A un anno esatto dall’aver partorito la prima figlia Alexis Olympia e con tutti i discorsi che potrebbero intrecciarsi, compreso il titolo Slam numero 24 che è una delle ragioni per cui possiamo definirla una mamma “part-time” (non diteglielo, o giustamente si arrabbierà), New York può essere il teatro perfetto per questa ciliegina sulla torta che chiuderebbe forse il cerchio più difficile di una carriera fatta di successi e trofei, ma anche di pesanti infortuni.
È la più forte, e una sera di più ha tenuto a dimostrarlo. Anastasija Sevastova, ottima protagonista di un torneo che per lei comunque non può che essere chiuso col sorriso, ha approfittato di una lenta partenza della statunitense tra un footwork molto lento e colpi ancora arrugginiti. Ma dal secondo game di servizio, sul 2-0 Sevastova, la musica ha cominciato a cambiare. Il copione era molto semplice: la pesantezza di palla e il ritmo di Serena avrebbero spezzato ogni iniziativa della lettone, molto leggera come colpi, che sarebbe stata alla lunga dominata dalla superiorità della ex numero 1 del mondo.
Appena il servizio di Williams ha cominciato a gestirsi sulle 115 miglia orarie, in risposta Sevastova non è più riuscita a rendersi pericolosa. La sua varietà, arma che poteva sfruttare per tenersi a galla, si è manifestata sulla smorzata che ha cancellato la prima chance del controbreak, ma alla terza la statunitense ha preso il volo. Un parziale complessivo di 5 game la portava sul 5-2, dove la lettone riusciva a interrompere il tutto con un comodo game al servizio.

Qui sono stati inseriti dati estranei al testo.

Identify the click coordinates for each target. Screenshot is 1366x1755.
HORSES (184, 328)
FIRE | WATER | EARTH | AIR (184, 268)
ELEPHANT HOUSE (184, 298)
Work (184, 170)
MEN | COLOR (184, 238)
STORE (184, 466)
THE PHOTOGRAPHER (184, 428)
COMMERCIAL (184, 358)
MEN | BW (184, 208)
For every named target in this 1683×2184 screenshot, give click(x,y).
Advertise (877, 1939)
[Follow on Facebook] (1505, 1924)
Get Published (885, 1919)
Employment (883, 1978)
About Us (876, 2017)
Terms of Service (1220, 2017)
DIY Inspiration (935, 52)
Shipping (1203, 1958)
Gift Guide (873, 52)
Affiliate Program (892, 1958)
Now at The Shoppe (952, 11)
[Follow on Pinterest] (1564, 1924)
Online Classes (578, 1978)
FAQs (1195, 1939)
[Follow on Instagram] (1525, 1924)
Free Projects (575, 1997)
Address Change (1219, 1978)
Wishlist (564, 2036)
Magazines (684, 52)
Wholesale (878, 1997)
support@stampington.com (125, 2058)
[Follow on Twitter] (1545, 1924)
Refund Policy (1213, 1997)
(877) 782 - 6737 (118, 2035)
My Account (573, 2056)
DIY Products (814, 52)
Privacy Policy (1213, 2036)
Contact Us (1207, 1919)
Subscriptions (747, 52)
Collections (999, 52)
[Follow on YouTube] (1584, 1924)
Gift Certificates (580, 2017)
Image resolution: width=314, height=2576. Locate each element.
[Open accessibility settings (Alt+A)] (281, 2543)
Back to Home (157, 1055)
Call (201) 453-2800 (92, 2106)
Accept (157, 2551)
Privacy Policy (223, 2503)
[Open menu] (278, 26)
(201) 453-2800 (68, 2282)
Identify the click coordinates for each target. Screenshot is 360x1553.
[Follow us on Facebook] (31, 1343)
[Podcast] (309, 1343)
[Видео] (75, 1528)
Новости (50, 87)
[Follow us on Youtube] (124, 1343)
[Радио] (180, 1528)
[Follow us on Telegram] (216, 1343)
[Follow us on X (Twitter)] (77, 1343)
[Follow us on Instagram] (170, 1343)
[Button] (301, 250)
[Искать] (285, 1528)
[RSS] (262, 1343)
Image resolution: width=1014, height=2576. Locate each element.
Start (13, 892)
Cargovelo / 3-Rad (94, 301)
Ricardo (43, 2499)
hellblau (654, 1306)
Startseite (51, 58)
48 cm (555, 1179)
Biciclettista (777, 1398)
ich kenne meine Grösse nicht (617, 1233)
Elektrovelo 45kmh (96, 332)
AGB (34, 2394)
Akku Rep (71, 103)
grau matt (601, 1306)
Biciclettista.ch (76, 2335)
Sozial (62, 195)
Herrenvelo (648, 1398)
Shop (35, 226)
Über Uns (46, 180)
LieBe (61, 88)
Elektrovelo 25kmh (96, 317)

Da lì non ne otterrà più uno. Per far capire quanta differenza e quanto facilità avesse la beniamina di casa, ci sono 28 discese a rete su cui lei stessa ha scherzato nell’intervista a bordo campo: “Beh, ho vinto qualche titolo in doppio per cui so come fare le voleè, solo che normalmente vado a rete solo per stringere la mano all’avversaria, quindi sono molto sorpresa”.
La partita è finita nei primi game della seconda frazione. Eppure, a voler guardare i semplici numeri, il 6-3 6-0 finale sembra quasi eccessivo visto che di 100 punti giocati Sevastova ne ha vinti addirittura 40. La cara vecchia (e tacita) regola che nel tennis i punti sono tutti uguali ma non tutti hanno lo stesso valore: Serena ha vinto tutti quelli più importanti. Un’ora e sei minuti di gioco per la semifinale probabilmente più comoda da queste parti, lei che ne ha giocate 12 totali con oggi, 9 di queste consecutive. Sabato sera dunque giocherà per lo Slam numero 24 e se a Wimbledon c’erano tanti asterischi sul raggiungimento dell’ultimo atto per via di un tabellone che non le ha dato top-50 prima dei quarti di finale e fisicamente, come ammise lei stessa, era molto lontana da una buona condizione, qui il sapore e le sensazioni sono molto diverse. Una partita sola, una vittoria, e sarà storia.